See Natural Food Co. v. Williams, 30
App.D.C. 348;
Shredded Wheat Co. v. Humphrey Cornell Co.,
250 F. 960;
Kellogg Co. v. National Biscuit Co., 71 F.2d
662;
Canadian Shredded Wheat Co., Ltd. v. Kellogg Co. of
Canada, Ltd., 55 R.P.C. 125;
In the Matter of Trade Mark
No. 500,761, Registered in the Name of the Shredded Wheat Co.,
Ltd., in Class 42 (1938) Supreme Court of Judicature, Court of
Appeal;
also Natural Food Co. v. Buckley, No. 28,530,
U.S.Dist.Ct., N.Dist.Ill., East.Div. (1908).
[
Footnote 3]
The trademarks are registered under the Act of 1920. 41 Stat.
533, 15 U.S.C. §§ 121-128 (1934). But it is well settled
that registration under it has no effect on the domestic common law
rights of the person whose trademark is registered.
Charles
Broadway Rouss, Inc. v. Winchester Co., 300 F. 706, 713, 714;
Kellogg Co. v. National Biscuit Co., 71 F.2d 662, 666.
[
Footnote 4]
The design patent would have expired by limitations in 1909. In
1908, it was declared invalid by a district judge on the ground
that the design had been in public use for more than two years
prior to the application for the patent, and theretofore had
already been dedicated to the public.
Natural Foods Co. v.
Bulkley, No. 28,530, U.S.Dist.Ct., N.Dist.Ill., East.Div.
(1908).
[
Footnote 5]
Attention is called to the fact that the label on these Kellogg
cartons bears, in small letters, the words: "The original has this
(W. K. Kellogg's) signature." Objection to their use was not
charged in the bill; no such issue was raised at the trial, and the
use was not enjoined. Counsel for the Company admitted in the
argument before us that its use, common as applied to other Kellogg
products, should not have been made on cartons of shredded wheat,
and stated that the use had been discontinued long before entry of
the "clarifying" decree.
[
Footnote 6]
In its opinion clarifying the mandate, the Circuit Court of
Appeals, after considering the provisions concerning the name and
the form of the biscuit, said (96 F.2d 873, 875)
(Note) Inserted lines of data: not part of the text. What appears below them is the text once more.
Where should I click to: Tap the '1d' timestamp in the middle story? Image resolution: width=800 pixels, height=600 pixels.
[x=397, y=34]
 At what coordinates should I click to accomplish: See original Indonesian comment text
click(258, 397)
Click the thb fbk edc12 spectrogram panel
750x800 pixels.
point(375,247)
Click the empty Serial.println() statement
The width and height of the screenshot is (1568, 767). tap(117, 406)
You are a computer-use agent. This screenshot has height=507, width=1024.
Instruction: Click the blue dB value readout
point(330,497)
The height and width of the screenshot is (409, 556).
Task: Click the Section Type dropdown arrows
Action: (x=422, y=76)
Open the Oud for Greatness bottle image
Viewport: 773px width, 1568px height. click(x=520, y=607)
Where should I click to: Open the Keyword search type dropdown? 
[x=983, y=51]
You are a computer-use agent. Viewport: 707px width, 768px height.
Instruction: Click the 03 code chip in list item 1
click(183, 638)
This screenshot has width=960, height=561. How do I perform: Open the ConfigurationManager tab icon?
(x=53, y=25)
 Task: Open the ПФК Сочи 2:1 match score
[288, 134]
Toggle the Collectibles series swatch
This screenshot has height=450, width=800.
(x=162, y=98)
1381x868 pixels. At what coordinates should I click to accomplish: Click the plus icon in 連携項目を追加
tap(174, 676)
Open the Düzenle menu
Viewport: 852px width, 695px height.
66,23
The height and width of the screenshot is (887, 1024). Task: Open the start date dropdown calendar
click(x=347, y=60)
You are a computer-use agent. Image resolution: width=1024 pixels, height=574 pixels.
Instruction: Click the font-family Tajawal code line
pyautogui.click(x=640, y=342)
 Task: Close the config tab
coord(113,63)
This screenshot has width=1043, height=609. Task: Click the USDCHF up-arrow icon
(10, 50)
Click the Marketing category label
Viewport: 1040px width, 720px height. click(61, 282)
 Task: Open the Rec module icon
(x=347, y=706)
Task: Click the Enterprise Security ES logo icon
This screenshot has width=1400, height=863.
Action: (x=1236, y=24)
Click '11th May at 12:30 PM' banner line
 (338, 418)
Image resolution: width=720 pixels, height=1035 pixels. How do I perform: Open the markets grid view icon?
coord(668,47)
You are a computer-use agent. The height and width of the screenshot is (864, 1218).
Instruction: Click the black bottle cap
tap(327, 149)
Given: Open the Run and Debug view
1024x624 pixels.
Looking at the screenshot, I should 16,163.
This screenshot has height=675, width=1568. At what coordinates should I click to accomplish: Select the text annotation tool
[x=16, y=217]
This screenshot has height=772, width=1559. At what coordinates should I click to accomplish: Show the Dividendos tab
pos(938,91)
"The only remaining question is whether, in view of the fact
that the order of April 12, 1937, did not specifically provide for
an injunction against the violation of the 'two biscuit in a dish'
trademark (although it was intended to do so), we have any
jurisdiction to amend the mandate so as to include specifically
such a provision. As there may be some doubt on this question, we
will not amend the mandate so as to provide a specific injunction
against the use of the 'two biscuit in a dish' trademark. Its use
on a carton or in advertising matter, when the defendant is not
permitted to use the word 'Shredded Wheat' as a tradename or to
advertise or sell biscuits in the pillow-shaped form, would
manifestly be so improper and so likely to mislead that we will
assume that the appellee will not use it."